Breast cancer is the most common type of cancer for women in the U.S. As such, it is imperative that we find strategies to optimize the allocation of mammography resources/facilities among the U.S. states.

What our project does

Optimizes mammogram allocation for the FDA to maximize impact. We calculated the expected number of deaths per facility via age/race segmentation. We also performed data visualization on US maps.

How we built it

In this project, we optimize via age and race segmentation. That is, we use the age and racial composition of each state to determine relative access to mammography facilities. For age, the expected number of deaths of women from breast cancer for all age ranges was summed together to produce the expected number of deaths of women per facility per state. (The number of facilities in each state was extracted from our original dataset, which included information on certified mammography facilities in U.S. states and territories.) For race, the expected number of deaths of women from breast cancer for each race per facility was determined for each state. In both cases, a larger ratio of the expected number of deaths to the number of facilities in a state implies a greater need for federal funding in that state, especially for uncertified facilities; if more deaths are experienced per facility, in other words, we need higher-quality facilities, as well as greater access to facilities in general, to provide adequate healthcare.

Challenges we ran into

The data was messy. State codes were in the wrong column, and some were even international, forcing us to come up with clever ways of cleaning data. The external dataset we brought in the first time came from Git Hub and turned out unreliable after the final computations, forcing us to find a more reliable dataset from the ACS and resetting our progress.

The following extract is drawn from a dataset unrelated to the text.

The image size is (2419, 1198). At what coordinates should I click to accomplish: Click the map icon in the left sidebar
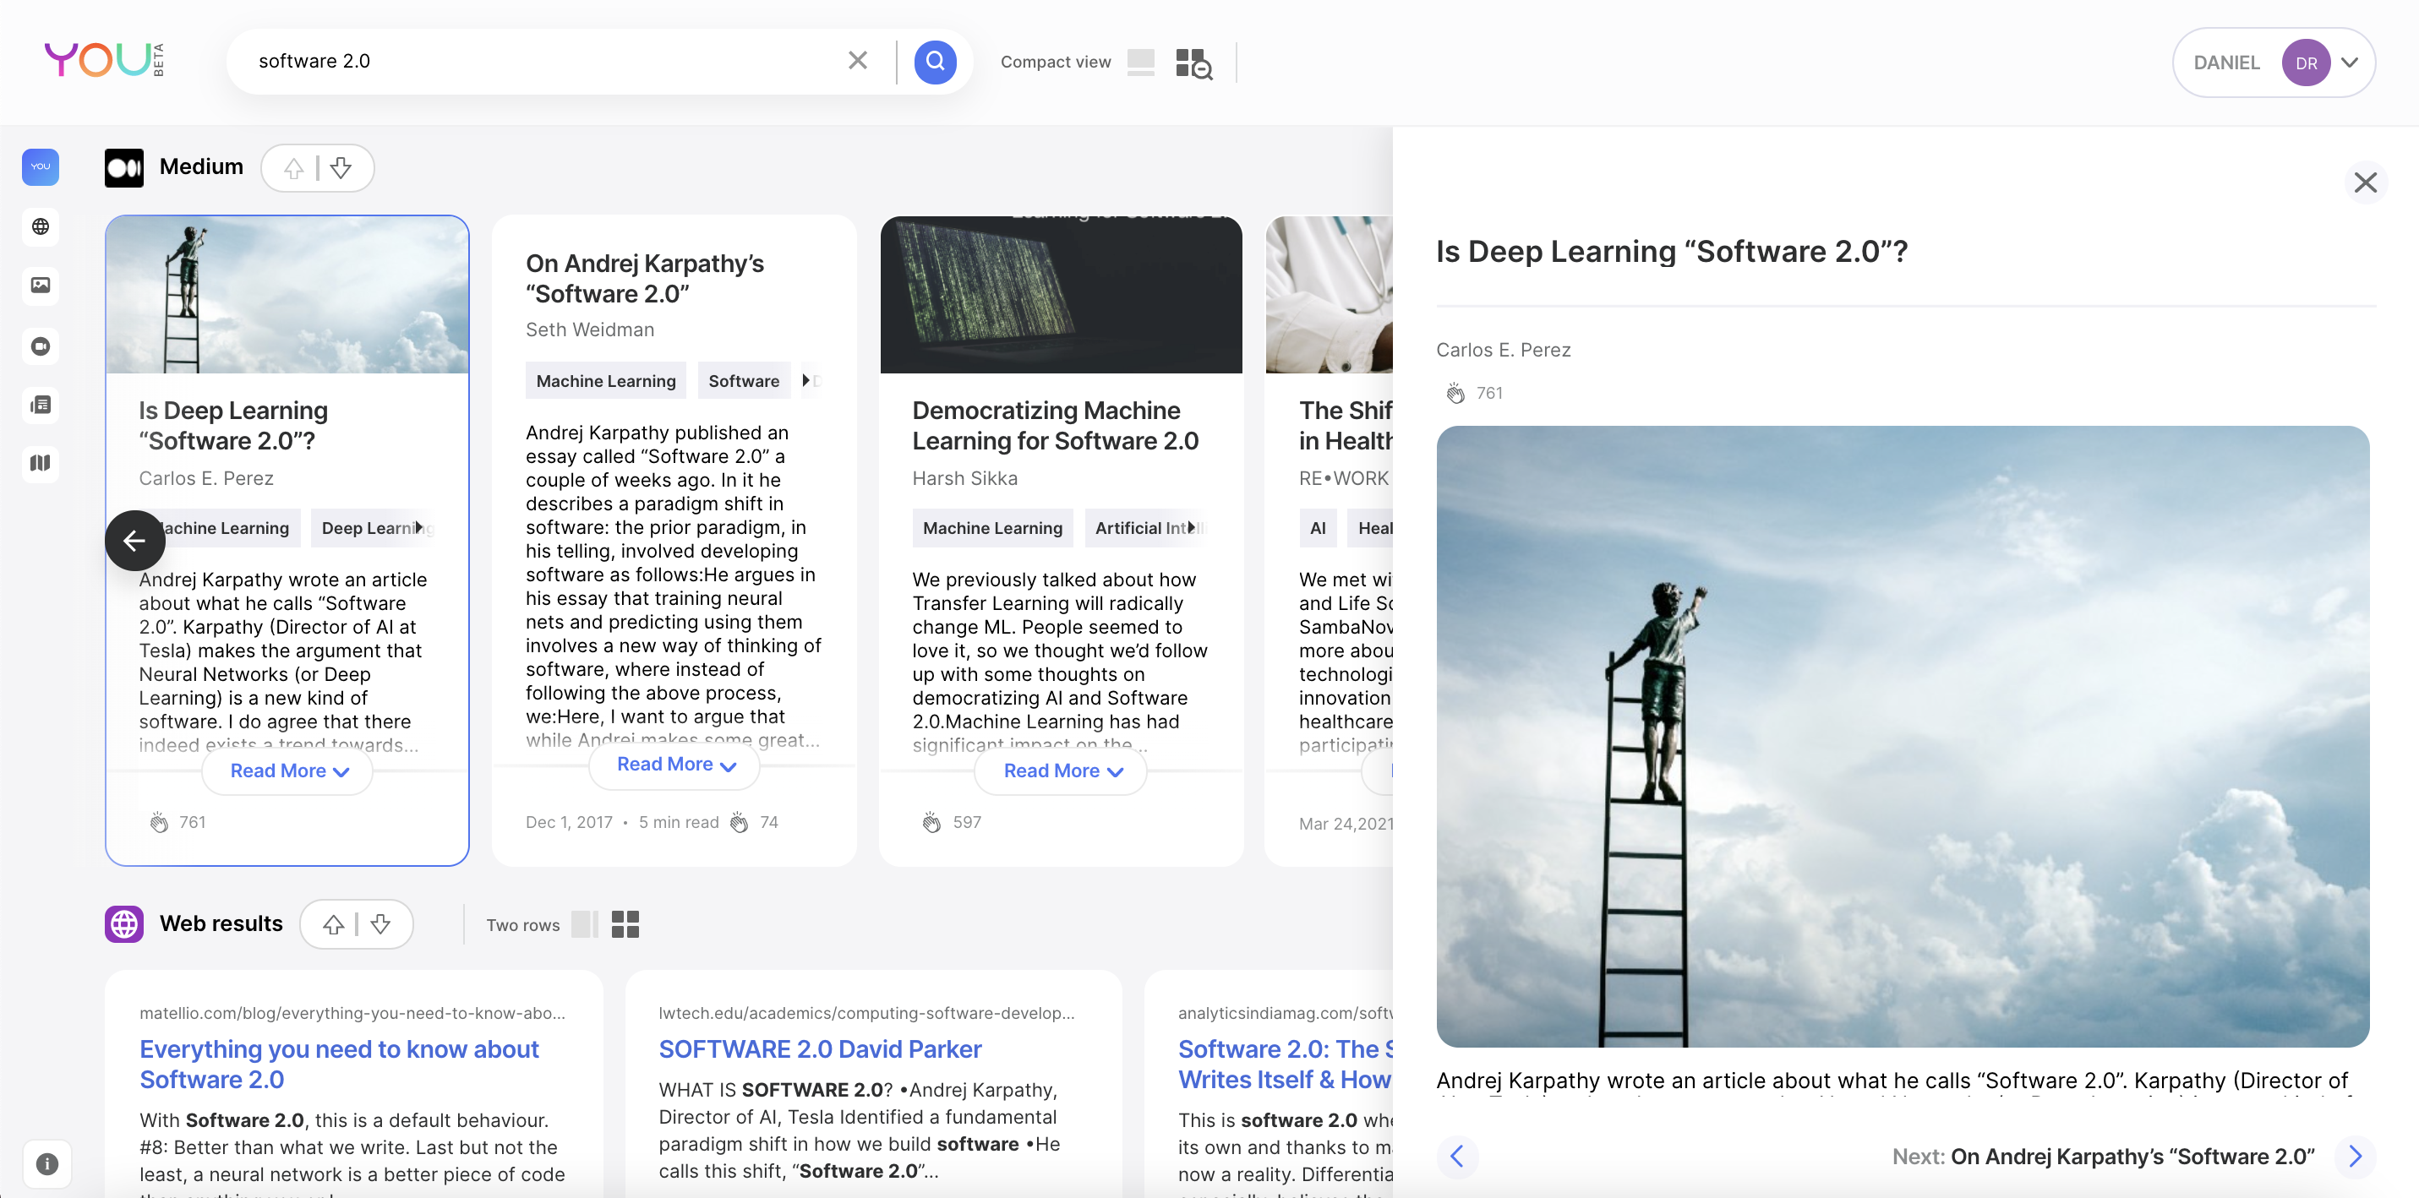(x=40, y=463)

Accomplishments we're proud of

As freshmen with little experience, we are proud that we finished a complete project with potential real world implications. We are also proud that we learned how to create neat visualizations and utilize pandas, numpy, and plotly.

What we learned

For the dataset: According to our analysis of age, South Carolina, New Mexico, California, Washington, and Vermont are most in need of federal funding from the FDA. These states had the highest expected number of deaths of women from breast cancer per facility. Our analysis of race yielded varying results according to the particular race under investigation. However, we have concluded that marginalized populations of women (namely Black and Hispanic women) are most in need of aid in Maryland, New Mexico, Texas, and California.

What's next for Optimizing mammography allocation via age/race segmentation

Segment via other demographic variables and calculate death rate per facility by state to compare results with the previous two segmentations.